+++ Fragment dokumentu +++

Odkąd zrobiło się ciepło, nasze koty non-stop przesiadują na balkonie i wodzą wzrokiem za gołębiami i mewami. TŻ do nich:
" JUż wiem- wy jesteście ornitologami!!!".
Moderator: Estraven
eela pisze:Dialog lewicowo- sterylkowy:
Ja (celowo irytując TZ moimi lewicowymi sympatiami): Jakbym miała kocurka to mogłabym mu dac na imie Che
TZ (przeciwnik sterylizacji - zacofany reakcjonista tfuuu) - z przekąsem: Jakby to miał być twój kocur to powinien mieć na imie Castro
Mesaana pisze:[...] Scena: kot śpi/siedzi zamyślony na oknie/itp, wołam: "Mamonek, chodź, umyjemy pupkę!" na co słychać entuzjastyczne i donośne "grrrrrrrrrrrr miauuuu!" i obywatel Kot pędzi z łomotem do łazienki, gdzie zalega na podłodze, mrucząc już zawczasu. Jak dla mnie bomba
![]()
Mesaana pisze:he, he. mój spaślak bardzo lubi wodę i sam włazi do wanny, kiedy napuszczam sobie wodę do kąpieli - szczególnie pasuje mu taka z bąbelkami
Jolinar pisze:Niedawno mnie odwiedzil zakocony znajomy.

+++

__Treść polecenia 1__: Wypisz bez powtórzeń wszystkie pseudonimy, po których we fragmencie dokumentu stoi słowo „pisze”.
__Treść polecenia 2__: Przytocz dosłownie z fragmentu dokumentu odcinek od słów „Moderator: Estraven” aż do słów „odwiedzil zakocony znajomy.”.

+++ Przedstawione informacje +++

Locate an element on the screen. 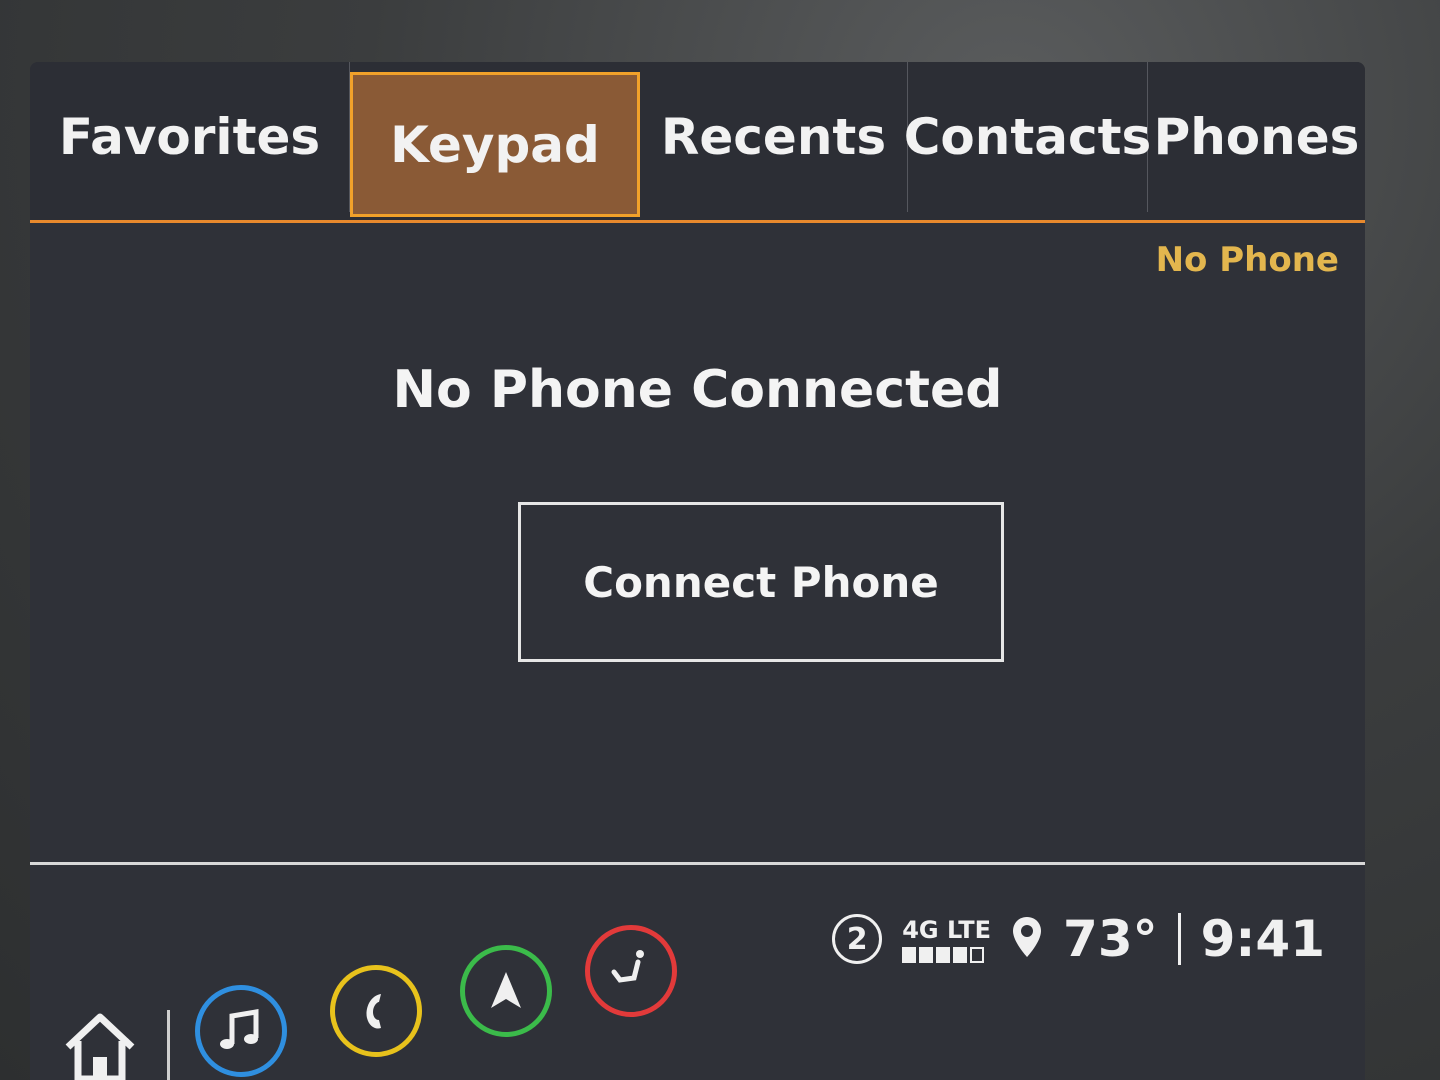  tab-label: Keypad is located at coordinates (495, 144).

+++

__Rozwiązanie zadania 1__: eela, Mesaana, Jolinar

__Rozwiązanie zadania 2__:
Moderator: Estraven
eela pisze:Dialog lewicowo- sterylkowy:
Ja (celowo irytując TZ moimi lewicowymi sympatiami): Jakbym miała kocurka to mogłabym mu dac na imie Che
TZ (przeciwnik sterylizacji - zacofany reakcjonista tfuuu) - z przekąsem: Jakby to miał być twój kocur to powinien mieć na imie Castro
Mesaana pisze:[...] Scena: kot śpi/siedzi zamyślony na oknie/itp, wołam: "Mamonek, chodź, umyjemy pupkę!" na co słychać entuzjastyczne i donośne "grrrrrrrrrrrr miauuuu!" i obywatel Kot pędzi z łomotem do łazienki, gdzie zalega na podłodze, mrucząc już zawczasu. Jak dla mnie bomba
![]()
Mesaana pisze:he, he. mój spaślak bardzo lubi wodę i sam włazi do wanny, kiedy napuszczam sobie wodę do kąpieli - szczególnie pasuje mu taka z bąbelkami
Jolinar pisze:Niedawno mnie odwiedzil zakocony znajomy.